In this lecture series we will be tracing the history of enslavement with reference to both the victims and the perpetrators of this system of unfree labour. Thomas Thistlewood, who arrived in Jamaica in 1750, has left us a remarkable account of the violence underpinning plantation life in his In Miserable Slavery. We will be reading this memoir alongside Mary Prince's testimony, The History of Mary Prince, since texts like these provide us with invaluable information about the inhumane conditions under which the slaves, who were transported to the Caribbean as part of the Transatlantic Slavery system as well as their 'Creole' offspring, were forced to subsist. Among more contemporary accounts we have Caryl Phillips' The Atlantic Sound, which memorably recounts his visit to the once notorious Gold Coast slave trading centre at Elmina Castle, described by him as: "If one imagines the Gold Coast to be a large shopping street, then Elmina Castle was undoubtedly its Harrods or Saks Fifth Avenue".
MAIN TEXTS:
Thomas Thistlewood. In Miserable Slavery: Thomas Thistlewood in Jamaica 1750 – 1786. Ed. Douglas Hall. Kingston, JA: U of W. Indies, 1999.

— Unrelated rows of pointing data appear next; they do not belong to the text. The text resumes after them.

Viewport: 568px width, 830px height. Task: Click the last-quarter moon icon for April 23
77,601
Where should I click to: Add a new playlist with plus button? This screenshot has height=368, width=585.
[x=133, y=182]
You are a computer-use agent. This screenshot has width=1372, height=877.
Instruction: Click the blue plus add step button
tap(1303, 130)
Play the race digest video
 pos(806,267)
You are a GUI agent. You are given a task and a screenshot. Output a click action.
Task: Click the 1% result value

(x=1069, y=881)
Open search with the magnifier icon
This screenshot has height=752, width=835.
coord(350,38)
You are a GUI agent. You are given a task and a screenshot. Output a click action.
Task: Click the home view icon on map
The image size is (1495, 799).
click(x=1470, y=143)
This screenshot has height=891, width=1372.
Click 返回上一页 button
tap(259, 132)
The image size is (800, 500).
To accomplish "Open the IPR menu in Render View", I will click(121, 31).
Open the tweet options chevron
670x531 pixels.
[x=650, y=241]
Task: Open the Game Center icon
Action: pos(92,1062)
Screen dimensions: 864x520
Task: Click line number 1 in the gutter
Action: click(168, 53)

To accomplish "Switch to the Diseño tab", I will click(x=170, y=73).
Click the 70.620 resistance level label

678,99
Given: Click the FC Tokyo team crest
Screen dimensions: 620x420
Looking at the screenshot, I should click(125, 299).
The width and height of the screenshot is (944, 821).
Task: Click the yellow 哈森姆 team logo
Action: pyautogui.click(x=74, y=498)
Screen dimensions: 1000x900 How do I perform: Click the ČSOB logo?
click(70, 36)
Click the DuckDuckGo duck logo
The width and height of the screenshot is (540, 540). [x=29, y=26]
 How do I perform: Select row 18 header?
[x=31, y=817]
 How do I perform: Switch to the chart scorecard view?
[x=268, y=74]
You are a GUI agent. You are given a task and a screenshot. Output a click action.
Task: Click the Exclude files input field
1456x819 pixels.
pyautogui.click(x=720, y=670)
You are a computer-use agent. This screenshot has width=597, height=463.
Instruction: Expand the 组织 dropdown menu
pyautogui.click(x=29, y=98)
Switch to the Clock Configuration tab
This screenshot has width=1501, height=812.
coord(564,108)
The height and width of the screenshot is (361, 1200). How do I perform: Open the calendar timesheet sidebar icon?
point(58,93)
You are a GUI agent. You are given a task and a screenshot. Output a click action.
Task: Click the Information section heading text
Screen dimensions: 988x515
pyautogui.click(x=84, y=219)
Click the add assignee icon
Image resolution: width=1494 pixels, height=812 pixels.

Mary Prince. The History of Mary Prince: A West Indian Slave. Ed. Sarah Salih. Harmondsworth: Penguin, 2000.
Caryl Phillips. The Atlantic Sound. New York: Knopf, 2000.
Course material will be placed in the Semesterapparat (IB) or, if otherwise difficult to locate, will be made available online.
Participation All lecture series material to be read in preparation for each session as scheduled; regular participation in the full lecture series; end of term written test. Please check the TAS website under "Your Studies" for guidelines, especially on note-taking during a lecture series.